**Extrait du document**:

Il est une catégorie d'applications particulièrement concernée par cette ouverture : la gestion de contenu et de documents. En l'absence de formats ouverts, les applications CMS et GED ne pouvaient guère faire mieux que de manipuler des fichiers opaques, auxquels elles ajoutaient leur propre surcouche d'information, leurs méta-données : auteur, version, état de validation, date de validité, thématiques, résumé... Ces outils étaient un peu comme un banquier qui a en charge des coffres-forts dont seuls ses clients ont la clé : le mieux qu'il puisse faire est de coller une étiquette sur chaque coffre.

Les outils CMS sont donc les premiers intéressés par la révolution des documents ouverts, et c'est une vague importante de nouvelles fonctionnalités qui s'annonce. Ils pourront au minimum accéder aux méta-données intégrées au document, tant en lecture qu'en écriture. Ils pourront accéder aussi à l'historique des changements, au versionning, aux paramètres de sécurité... à toutes ces informations nécessaires à une bonne gestion de documents, qui restaient du domaine privé de la suite bureautique et que le CMS gérait donc de son coté, de manière redondante.

Mais ils pourront aussi accéder au contenu lui même : extraire le paragraphe de résumé, extraire la table des matières, ajouter un paragraphe. Aujourd'hui déjà, un outil comme eZ publish peut recevoir des documents OpenOffice, et les analyser afin d'en extraire un contenu structuré. C'est un avant-goût de ce que promettent les documents ouverts. Et cela, qu'ils soient OO ou OX, peu importe.

Au-delà de la gestion de contenus, beaucoup d'autres applications en tireront également bénéfice.

**Données fournies**:
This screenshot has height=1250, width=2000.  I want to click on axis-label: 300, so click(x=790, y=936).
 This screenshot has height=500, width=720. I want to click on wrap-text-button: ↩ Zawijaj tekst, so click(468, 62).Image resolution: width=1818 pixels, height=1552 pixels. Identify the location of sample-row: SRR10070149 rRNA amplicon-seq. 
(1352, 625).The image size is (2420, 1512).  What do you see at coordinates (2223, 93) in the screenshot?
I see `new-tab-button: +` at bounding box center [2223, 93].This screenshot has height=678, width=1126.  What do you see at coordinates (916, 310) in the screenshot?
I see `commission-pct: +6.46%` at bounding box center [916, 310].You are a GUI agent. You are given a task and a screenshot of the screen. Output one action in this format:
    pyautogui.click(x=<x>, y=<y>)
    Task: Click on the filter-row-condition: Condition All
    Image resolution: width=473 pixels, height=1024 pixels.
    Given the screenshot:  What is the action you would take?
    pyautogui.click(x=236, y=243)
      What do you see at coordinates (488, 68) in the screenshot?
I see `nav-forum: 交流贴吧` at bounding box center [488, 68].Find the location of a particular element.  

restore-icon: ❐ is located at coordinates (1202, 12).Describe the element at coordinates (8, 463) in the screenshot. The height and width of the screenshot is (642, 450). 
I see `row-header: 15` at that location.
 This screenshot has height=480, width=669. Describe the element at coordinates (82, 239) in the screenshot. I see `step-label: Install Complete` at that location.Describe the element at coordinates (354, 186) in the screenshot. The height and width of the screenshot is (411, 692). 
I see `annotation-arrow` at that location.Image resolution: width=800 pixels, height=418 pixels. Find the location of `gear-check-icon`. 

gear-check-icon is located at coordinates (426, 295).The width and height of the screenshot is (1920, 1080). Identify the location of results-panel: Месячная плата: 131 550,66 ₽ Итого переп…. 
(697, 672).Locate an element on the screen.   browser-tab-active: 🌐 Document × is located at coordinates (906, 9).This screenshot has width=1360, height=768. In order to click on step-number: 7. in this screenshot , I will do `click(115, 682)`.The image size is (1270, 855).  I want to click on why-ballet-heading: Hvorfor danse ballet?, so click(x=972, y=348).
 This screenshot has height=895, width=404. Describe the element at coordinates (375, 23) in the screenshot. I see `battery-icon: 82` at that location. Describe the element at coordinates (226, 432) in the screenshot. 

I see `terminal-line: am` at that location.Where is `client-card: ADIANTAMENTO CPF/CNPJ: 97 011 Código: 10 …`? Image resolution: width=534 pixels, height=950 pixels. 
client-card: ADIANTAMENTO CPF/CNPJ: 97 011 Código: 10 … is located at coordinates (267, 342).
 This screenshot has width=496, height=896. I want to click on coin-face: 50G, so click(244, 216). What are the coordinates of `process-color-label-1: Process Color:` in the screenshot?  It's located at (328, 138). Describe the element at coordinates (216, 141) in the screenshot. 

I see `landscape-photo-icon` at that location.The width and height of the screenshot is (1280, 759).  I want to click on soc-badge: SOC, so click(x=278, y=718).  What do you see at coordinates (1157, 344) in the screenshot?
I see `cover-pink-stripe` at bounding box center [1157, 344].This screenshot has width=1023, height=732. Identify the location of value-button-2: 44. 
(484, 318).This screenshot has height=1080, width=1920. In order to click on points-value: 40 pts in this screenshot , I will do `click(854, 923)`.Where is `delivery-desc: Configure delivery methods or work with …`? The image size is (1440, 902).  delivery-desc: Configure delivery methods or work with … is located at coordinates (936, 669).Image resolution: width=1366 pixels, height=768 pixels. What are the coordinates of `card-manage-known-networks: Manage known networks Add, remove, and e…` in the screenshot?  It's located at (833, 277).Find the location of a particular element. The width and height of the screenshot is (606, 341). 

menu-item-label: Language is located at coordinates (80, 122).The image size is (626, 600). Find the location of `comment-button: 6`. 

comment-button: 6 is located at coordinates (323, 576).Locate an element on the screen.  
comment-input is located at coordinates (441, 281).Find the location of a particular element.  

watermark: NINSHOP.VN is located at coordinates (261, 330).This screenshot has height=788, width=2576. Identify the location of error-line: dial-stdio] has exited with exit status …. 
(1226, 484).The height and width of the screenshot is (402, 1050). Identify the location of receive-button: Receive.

**Travail demandé 1**: Reproduisez le passage de l'extrait du document commençant par « Les outils CMS » et se poursuivant jusqu'à « de manière redondante. ».
**Travail demandé 2**: D'après l'extrait du document, pourquoi les applications CMS et GED ne pouvaient-elles guère faire mieux que de manipuler des fichiers opaques ? Répondez en une à trois phrases.

**Résultat attendu 1**:
Les outils CMS sont donc les premiers intéressés par la révolution des documents ouverts, et c'est une vague importante de nouvelles fonctionnalités qui s'annonce. Ils pourront au minimum accéder aux méta-données intégrées au document, tant en lecture qu'en écriture. Ils pourront accéder aussi à l'historique des changements, au versionning, aux paramètres de sécurité... à toutes ces informations nécessaires à une bonne gestion de documents, qui restaient du domaine privé de la suite bureautique et que le CMS gérait donc de son coté, de manière redondante.

**Résultat attendu 2**: C'était dû à l'absence de formats ouverts. Les applications CMS et GED devaient donc se contenter d'ajouter aux fichiers leur propre surcouche de méta-données, comme l'auteur, la version ou l'état de validation. L'extrait les compare à un banquier chargé de coffres-forts dont seuls ses clients ont la clé, et qui ne peut que coller une étiquette sur chaque coffre.